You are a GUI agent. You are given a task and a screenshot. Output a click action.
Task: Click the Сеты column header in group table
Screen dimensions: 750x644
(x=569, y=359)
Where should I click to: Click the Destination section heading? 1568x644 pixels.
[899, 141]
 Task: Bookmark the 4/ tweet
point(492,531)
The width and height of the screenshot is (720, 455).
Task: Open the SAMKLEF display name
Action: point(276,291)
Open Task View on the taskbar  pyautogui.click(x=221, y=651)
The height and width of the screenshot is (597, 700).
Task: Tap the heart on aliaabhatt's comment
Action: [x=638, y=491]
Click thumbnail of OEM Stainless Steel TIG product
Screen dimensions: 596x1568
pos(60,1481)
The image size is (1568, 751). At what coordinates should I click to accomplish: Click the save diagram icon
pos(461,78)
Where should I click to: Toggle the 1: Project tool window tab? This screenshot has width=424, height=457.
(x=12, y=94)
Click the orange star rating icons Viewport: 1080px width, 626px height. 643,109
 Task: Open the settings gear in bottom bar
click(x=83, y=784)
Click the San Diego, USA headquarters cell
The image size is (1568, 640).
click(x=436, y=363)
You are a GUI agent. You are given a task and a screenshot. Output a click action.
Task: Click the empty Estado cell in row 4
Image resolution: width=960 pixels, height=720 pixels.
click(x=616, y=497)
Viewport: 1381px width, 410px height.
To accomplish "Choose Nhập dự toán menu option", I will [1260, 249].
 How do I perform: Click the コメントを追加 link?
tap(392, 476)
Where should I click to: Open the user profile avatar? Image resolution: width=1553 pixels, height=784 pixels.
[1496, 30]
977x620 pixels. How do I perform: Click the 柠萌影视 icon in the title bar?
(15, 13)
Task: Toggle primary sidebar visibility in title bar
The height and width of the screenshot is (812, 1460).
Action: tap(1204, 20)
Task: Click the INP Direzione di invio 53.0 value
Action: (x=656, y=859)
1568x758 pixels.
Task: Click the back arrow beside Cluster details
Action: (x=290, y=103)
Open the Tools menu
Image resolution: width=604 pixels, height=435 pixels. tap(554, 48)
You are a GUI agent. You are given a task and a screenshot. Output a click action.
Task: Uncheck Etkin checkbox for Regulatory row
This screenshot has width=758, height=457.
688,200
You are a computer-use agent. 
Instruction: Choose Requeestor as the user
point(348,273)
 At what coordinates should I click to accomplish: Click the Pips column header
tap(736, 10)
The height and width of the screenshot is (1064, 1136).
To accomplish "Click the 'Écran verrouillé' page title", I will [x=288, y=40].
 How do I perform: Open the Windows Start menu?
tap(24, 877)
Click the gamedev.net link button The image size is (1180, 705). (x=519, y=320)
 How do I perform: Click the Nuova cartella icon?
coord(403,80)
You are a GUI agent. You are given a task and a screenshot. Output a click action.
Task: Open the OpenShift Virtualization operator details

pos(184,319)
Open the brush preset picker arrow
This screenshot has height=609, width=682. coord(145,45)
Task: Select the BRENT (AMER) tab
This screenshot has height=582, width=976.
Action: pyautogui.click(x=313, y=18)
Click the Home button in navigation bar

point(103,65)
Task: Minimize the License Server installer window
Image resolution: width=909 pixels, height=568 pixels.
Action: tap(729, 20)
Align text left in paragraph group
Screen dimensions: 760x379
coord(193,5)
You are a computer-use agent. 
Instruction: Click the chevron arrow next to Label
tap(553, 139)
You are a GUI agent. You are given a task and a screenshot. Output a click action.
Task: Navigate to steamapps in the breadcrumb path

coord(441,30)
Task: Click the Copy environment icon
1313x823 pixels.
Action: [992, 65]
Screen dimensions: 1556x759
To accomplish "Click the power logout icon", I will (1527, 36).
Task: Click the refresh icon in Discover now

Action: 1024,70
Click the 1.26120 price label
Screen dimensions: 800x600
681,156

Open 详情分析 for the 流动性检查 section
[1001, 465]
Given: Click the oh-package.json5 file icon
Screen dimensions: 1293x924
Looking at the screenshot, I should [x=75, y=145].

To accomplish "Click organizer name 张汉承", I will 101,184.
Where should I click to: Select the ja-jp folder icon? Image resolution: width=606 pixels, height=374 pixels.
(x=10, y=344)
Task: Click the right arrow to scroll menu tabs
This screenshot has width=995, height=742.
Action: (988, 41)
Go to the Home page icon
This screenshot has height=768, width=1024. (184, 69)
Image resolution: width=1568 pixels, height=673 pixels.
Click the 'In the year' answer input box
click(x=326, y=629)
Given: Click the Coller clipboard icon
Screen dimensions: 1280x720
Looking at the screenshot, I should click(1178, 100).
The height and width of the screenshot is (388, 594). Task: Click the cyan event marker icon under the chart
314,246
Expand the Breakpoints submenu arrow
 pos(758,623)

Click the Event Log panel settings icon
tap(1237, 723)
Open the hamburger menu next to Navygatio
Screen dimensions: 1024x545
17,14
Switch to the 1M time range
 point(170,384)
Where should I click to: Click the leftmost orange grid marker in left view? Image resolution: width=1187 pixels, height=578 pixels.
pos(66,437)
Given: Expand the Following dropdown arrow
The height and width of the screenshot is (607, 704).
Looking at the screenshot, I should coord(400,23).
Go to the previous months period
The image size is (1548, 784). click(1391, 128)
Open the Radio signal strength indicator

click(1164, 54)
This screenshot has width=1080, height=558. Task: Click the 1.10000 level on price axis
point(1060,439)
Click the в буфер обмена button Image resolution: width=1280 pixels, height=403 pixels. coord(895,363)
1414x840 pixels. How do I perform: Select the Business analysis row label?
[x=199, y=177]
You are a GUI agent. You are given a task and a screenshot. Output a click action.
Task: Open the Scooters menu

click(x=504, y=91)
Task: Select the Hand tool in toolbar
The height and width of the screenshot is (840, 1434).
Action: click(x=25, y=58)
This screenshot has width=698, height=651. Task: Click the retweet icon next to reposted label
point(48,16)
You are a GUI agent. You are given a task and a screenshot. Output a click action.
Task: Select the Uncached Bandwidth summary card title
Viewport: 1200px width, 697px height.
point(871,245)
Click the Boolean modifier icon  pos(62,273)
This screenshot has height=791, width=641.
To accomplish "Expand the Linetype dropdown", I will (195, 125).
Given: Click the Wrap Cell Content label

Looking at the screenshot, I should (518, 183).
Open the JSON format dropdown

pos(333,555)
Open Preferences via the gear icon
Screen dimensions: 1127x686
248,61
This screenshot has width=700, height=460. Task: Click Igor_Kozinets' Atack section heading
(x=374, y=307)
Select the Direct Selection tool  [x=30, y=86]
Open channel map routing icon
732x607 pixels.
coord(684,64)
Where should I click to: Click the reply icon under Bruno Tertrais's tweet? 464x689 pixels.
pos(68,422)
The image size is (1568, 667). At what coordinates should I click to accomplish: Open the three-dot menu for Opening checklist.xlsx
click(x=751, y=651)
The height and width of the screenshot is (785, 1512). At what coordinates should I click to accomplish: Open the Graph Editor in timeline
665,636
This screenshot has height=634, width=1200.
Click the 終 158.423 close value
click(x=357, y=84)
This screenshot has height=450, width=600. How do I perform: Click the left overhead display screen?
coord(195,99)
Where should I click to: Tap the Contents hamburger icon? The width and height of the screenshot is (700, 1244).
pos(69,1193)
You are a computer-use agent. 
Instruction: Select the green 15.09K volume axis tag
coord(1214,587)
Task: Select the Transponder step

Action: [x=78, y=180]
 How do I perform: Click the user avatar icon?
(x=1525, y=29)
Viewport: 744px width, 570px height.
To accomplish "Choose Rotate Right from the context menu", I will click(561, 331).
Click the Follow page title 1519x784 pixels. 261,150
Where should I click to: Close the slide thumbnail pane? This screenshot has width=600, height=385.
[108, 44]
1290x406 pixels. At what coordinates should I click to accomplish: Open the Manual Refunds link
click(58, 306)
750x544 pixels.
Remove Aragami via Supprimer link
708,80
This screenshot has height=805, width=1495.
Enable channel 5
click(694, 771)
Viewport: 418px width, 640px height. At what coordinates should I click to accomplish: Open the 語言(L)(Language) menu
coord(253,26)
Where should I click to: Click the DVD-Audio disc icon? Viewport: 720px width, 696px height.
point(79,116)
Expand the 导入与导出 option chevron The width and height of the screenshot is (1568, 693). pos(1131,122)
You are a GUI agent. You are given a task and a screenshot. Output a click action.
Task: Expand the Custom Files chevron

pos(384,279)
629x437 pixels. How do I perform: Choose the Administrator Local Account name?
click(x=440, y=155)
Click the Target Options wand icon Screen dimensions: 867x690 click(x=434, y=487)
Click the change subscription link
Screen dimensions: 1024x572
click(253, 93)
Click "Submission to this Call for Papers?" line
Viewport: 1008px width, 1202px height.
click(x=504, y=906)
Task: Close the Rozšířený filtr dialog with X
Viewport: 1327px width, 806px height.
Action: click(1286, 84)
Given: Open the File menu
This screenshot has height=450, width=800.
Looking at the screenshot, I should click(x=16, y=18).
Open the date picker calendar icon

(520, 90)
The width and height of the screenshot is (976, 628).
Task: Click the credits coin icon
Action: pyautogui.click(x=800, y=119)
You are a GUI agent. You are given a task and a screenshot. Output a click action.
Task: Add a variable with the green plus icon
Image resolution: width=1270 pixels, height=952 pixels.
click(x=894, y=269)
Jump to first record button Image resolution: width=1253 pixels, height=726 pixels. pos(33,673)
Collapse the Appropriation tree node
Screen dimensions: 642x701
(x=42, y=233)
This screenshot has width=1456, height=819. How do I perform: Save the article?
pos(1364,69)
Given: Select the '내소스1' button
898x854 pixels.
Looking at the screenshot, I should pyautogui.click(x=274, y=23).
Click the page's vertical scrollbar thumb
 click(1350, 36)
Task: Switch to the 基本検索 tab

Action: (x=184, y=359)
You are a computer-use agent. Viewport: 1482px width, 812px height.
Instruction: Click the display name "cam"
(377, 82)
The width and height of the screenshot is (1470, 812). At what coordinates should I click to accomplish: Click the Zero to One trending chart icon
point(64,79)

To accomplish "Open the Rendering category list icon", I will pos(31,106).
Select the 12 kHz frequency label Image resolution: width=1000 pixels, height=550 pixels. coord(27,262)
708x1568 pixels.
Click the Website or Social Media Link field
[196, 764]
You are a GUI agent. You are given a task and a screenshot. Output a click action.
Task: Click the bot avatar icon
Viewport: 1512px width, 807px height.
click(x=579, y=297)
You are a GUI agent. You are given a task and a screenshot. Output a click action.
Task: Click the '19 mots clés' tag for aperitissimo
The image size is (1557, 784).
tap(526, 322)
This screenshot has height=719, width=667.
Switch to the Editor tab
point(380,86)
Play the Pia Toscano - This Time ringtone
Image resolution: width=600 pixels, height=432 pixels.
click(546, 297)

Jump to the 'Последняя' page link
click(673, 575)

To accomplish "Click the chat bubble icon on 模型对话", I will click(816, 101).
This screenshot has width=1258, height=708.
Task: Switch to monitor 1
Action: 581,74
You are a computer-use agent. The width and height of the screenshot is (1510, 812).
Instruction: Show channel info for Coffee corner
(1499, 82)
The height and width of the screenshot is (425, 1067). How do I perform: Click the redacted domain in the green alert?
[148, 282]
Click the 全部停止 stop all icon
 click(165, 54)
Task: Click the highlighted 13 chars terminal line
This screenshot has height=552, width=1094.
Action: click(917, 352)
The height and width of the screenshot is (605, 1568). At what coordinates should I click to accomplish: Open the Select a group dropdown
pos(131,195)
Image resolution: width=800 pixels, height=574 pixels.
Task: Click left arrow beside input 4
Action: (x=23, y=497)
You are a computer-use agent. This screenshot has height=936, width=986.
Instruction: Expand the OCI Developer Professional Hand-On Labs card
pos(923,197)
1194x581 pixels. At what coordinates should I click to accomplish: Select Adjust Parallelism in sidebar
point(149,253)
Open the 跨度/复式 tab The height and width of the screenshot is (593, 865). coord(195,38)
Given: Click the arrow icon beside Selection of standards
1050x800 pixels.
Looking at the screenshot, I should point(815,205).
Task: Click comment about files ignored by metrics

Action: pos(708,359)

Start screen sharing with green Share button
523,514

══════════════════════════════

WHAT YOU SHOULD DO: All that belongs in your answer is the stretch of entries above from the line with "Instruction: Click the chevron" through the line with "Task: Click the Copy environment icon", printed exactly.

EXERCISE RESPONSE:
Instruction: Click the chevron arrow next to Label
tap(553, 139)
You are a GUI agent. You are given a task and a screenshot. Output a click action.
Task: Navigate to steamapps in the breadcrumb path

coord(441,30)
Task: Click the Copy environment icon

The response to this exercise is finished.